--- Provided data Enclosed Below ---

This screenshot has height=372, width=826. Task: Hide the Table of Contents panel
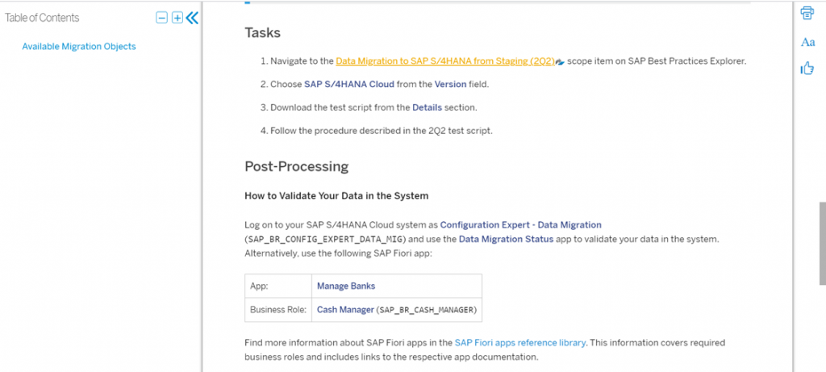(x=192, y=18)
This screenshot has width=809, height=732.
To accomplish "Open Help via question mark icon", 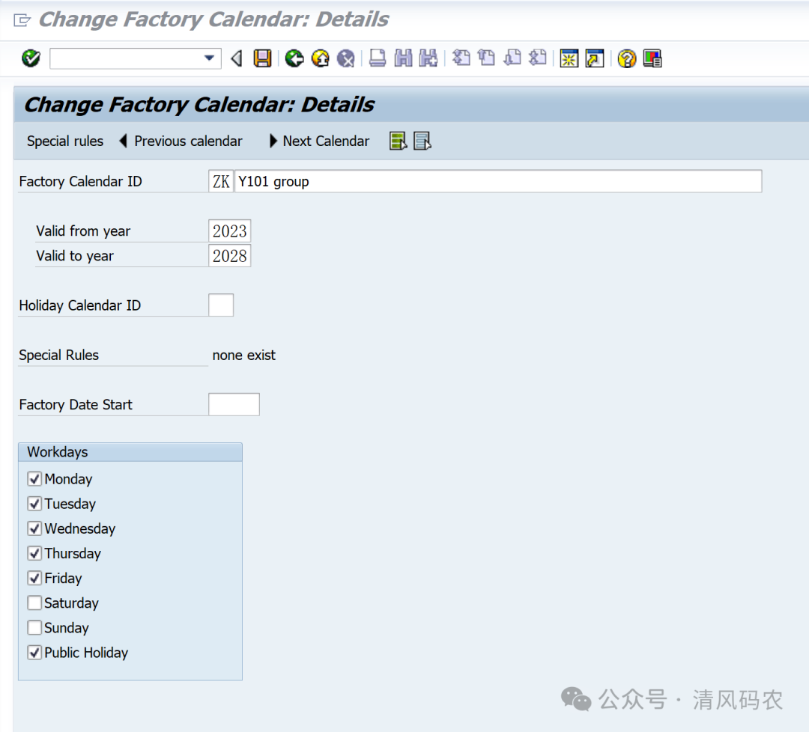I will [627, 58].
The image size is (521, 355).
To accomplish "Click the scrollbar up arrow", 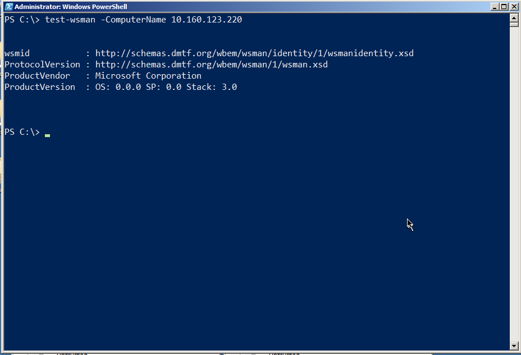I will pos(513,17).
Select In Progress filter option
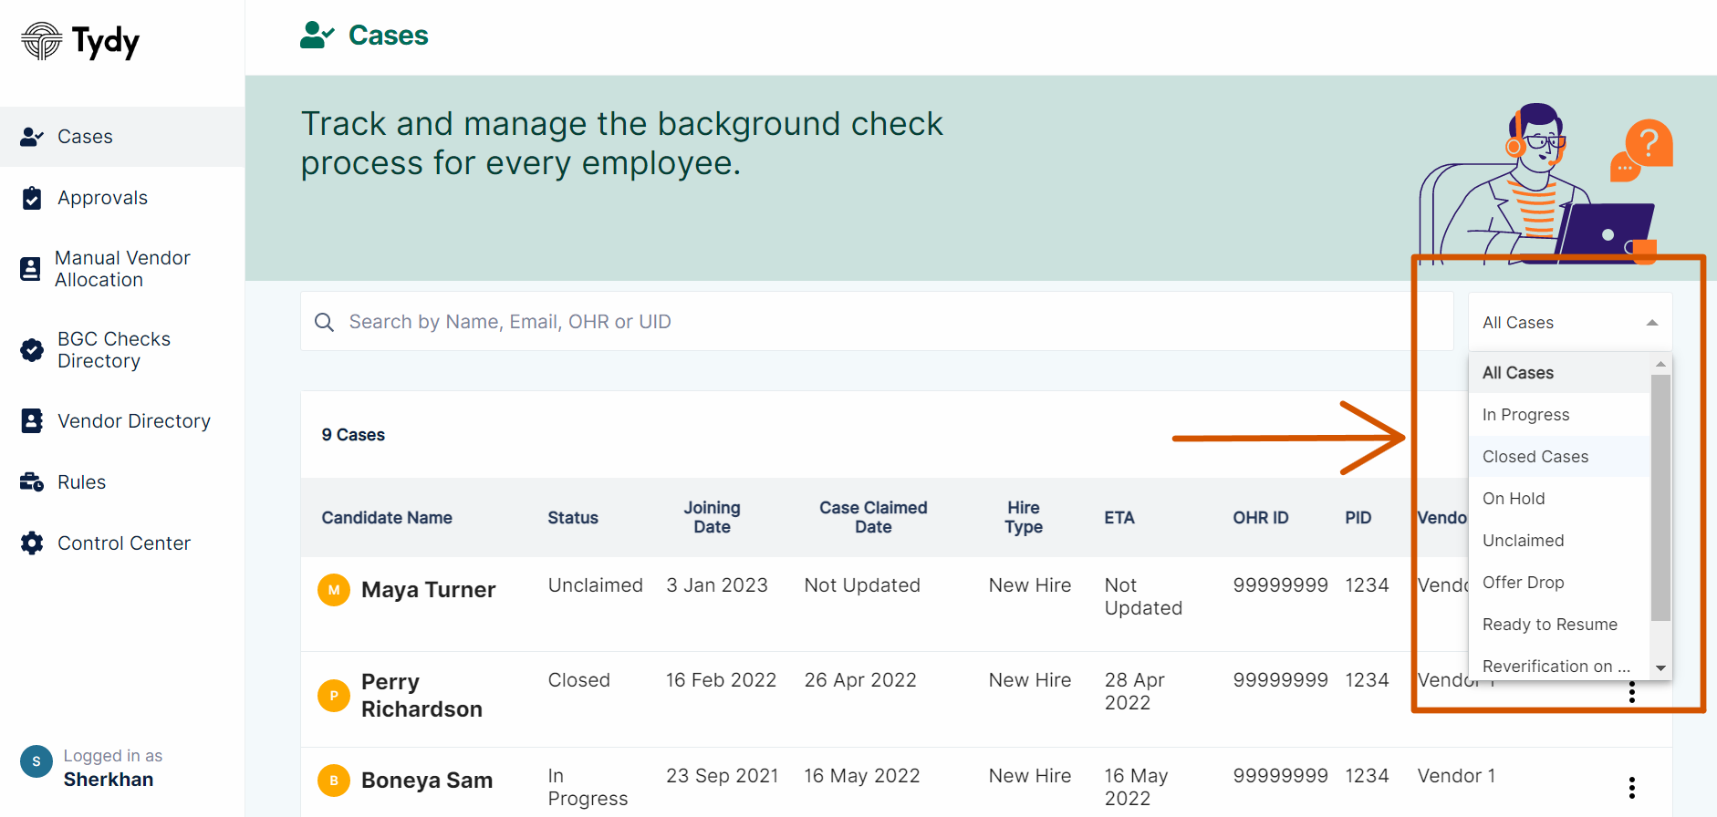Viewport: 1717px width, 817px height. tap(1525, 415)
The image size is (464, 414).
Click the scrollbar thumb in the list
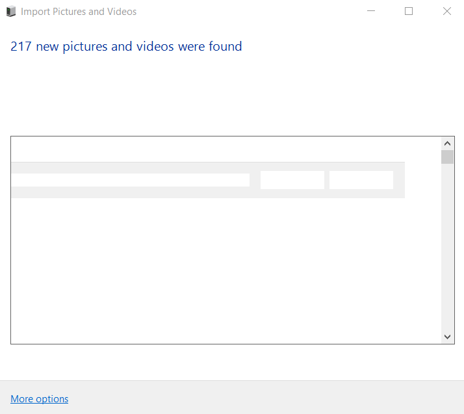tap(447, 157)
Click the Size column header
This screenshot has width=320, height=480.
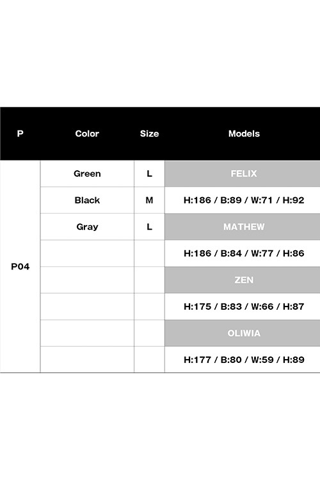pos(149,134)
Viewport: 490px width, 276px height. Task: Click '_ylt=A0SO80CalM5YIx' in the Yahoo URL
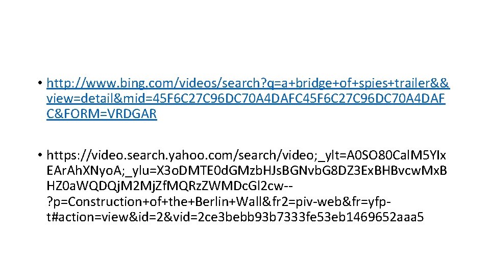coord(382,155)
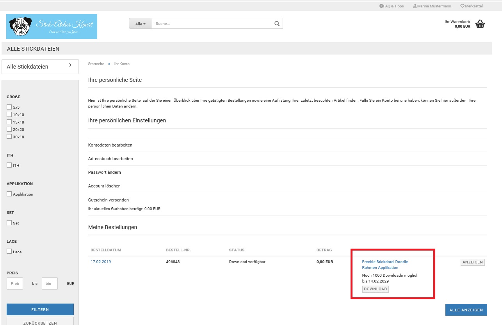The width and height of the screenshot is (502, 325).
Task: Click the shopping basket icon
Action: [x=480, y=24]
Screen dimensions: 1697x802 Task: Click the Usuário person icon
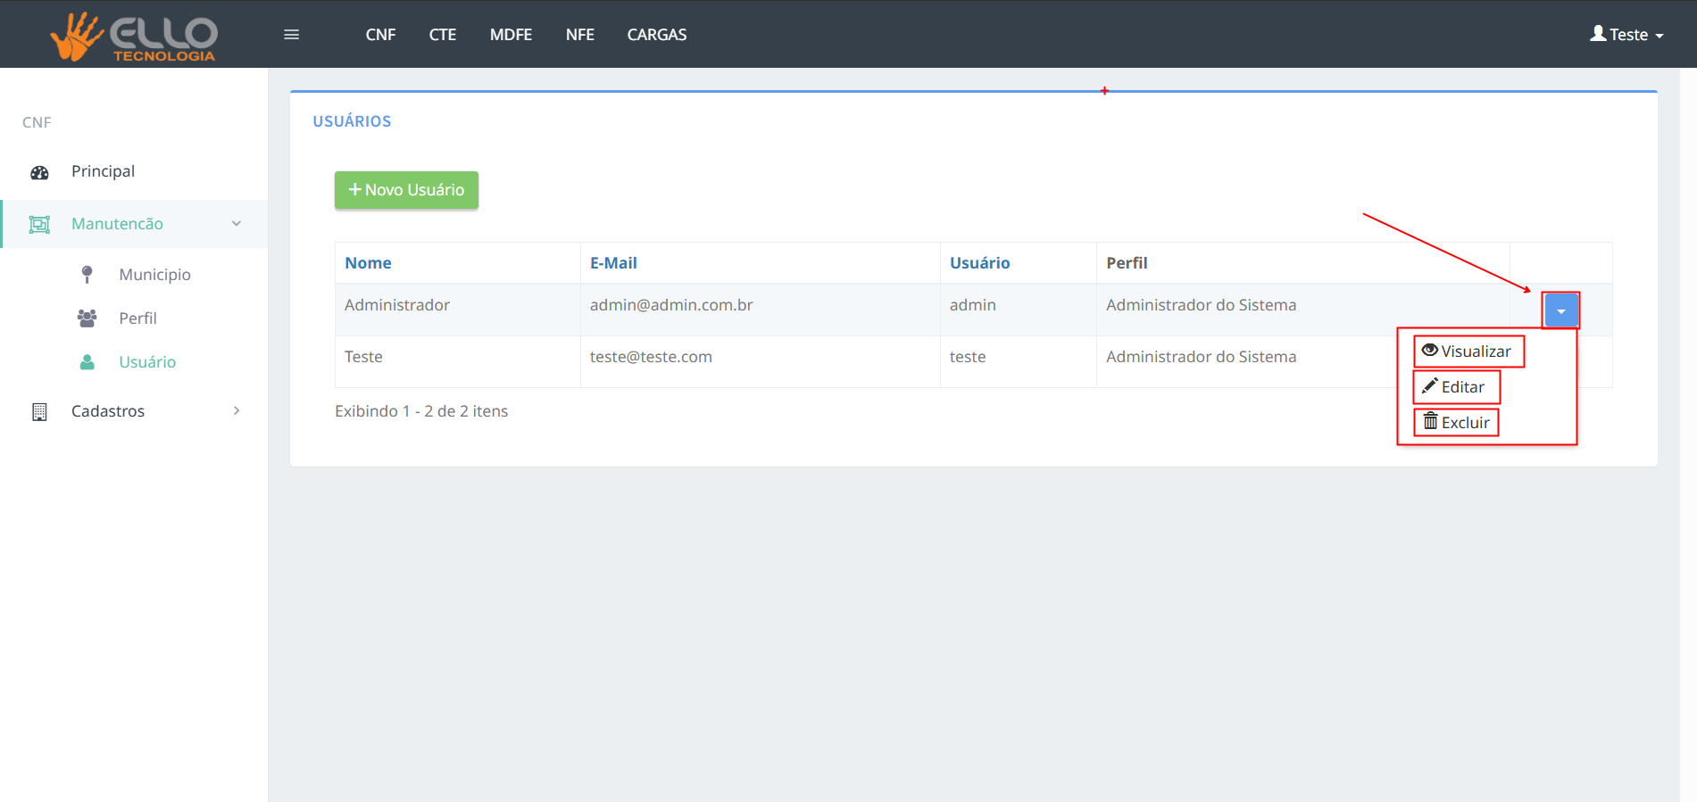[87, 362]
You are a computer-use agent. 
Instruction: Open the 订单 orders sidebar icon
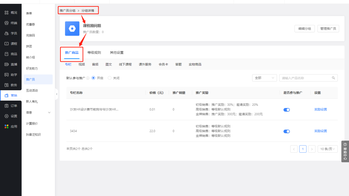11,106
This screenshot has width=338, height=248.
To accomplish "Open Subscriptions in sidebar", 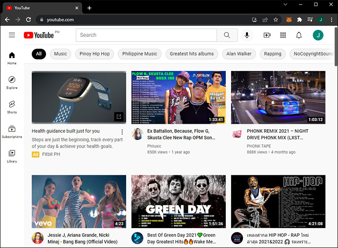I will (x=12, y=131).
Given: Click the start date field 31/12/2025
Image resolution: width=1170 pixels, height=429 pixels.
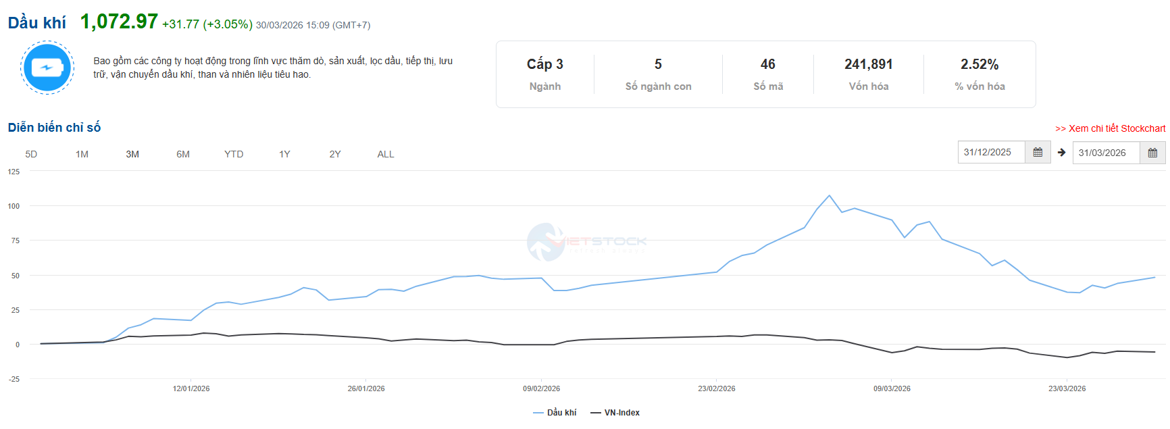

--- End of Enclosed Provided data ---

__Work instructions__: Restate the lines above from the one containing "Click the scrollbar thumb in the list" through the one containing "This screenshot has width=338, height=248.", inclusive, exactly and without pictures.

__Expected answer__:
Click the scrollbar thumb in the list
tap(447, 157)
Click the Size column header
This screenshot has width=320, height=480.
pos(149,134)
Viewport: 490px width, 276px height. Task: Click '_ylt=A0SO80CalM5YIx' in the Yahoo URL
coord(382,155)
The width and height of the screenshot is (502, 325).
Task: Click the shopping basket icon
Action: [x=480, y=24]
Screen dimensions: 1697x802 Task: Click the Usuário person icon
[87, 362]
You are a computer-use agent. 
Instruction: Open the 订单 orders sidebar icon
11,106
This screenshot has width=338, height=248.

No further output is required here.